Prosegui, per favore, il testo sul suicidio delle donne vittime di violenza, partendo subito dopo la domanda «Come si arriva al suicidio?».

● **BRANO PROPOSTO**
——
Il suicidio delle donne vittime di violenza, fa parte di una lista nera. Mentre i mass media veicolano ogni giorno notizie sul femminicidio, delle donne che si uccidono a seguito delle violenze subite, nessuno ne parla. Perché questo silenzio?

L’Organizzazione Mondiale della Sanità : effetti letali della violenza di genere

L’Organizzazione Mondiale della Sanità (O.M.S) nel 1947 ha definito la salute come “stato di benessere fisico, psichico e relazionale”. Qualora uno di questi tre elementi venga alterato, si può parlare di “malattia”.

Da un rapporto pubblicato dall’OMS, in collaborazione con la London School of Hygiene & Tropical Medicine e la South African Medical Research Council, la violenza contro le donne è definita come “un problema di salute di proporzioni globali enormi”. Gli effetti causati da tali abusi sono morte e lesioni; depressione; abuso di alcol; malattie sessualmente trasmissibili; gravidanze indesiderate e aborti.

Come si arriva al suicidio?
——
● **SEZIONE DATI**
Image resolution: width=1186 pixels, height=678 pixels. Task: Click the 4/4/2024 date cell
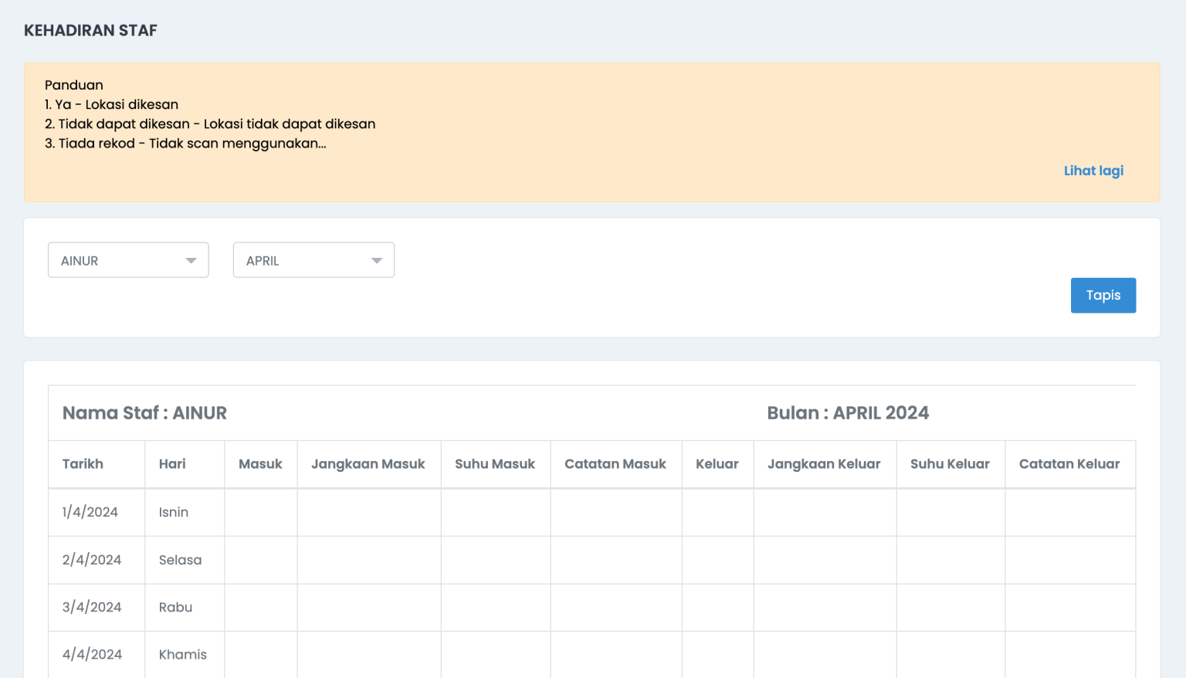click(92, 654)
——
● **RISULTATO DELL'ESERCIZIO**
Secondo i dati diffusi dall’ “Osservatorio Nazionale sulla salute della Donna”, le donne che hanno subite più violenze dal partner, hanno riferito la perdita di fiducia e autostima, sensazione d’impotenza (44,5%), disturbi del sonno (41%), ansia (36,9%), depressione (35,1%), difficoltà di concentrazione (23,7%), dolori ricorrenti in tre diverse parti del corpo (18,5%), difficoltà a gestire i figli (14,2%), idee di suicidio e autolesionismo (12,1%). La paura, l’angoscia e lo stress associato agli abusi da parte dell’ex o del compagno, possono portare a problemi di salute cronici quali mal di testa o dolori alla schiena, sintomi di svenimento, disturbi gastrointestinali e cardiaci, come ipertensione e dolore precordiale.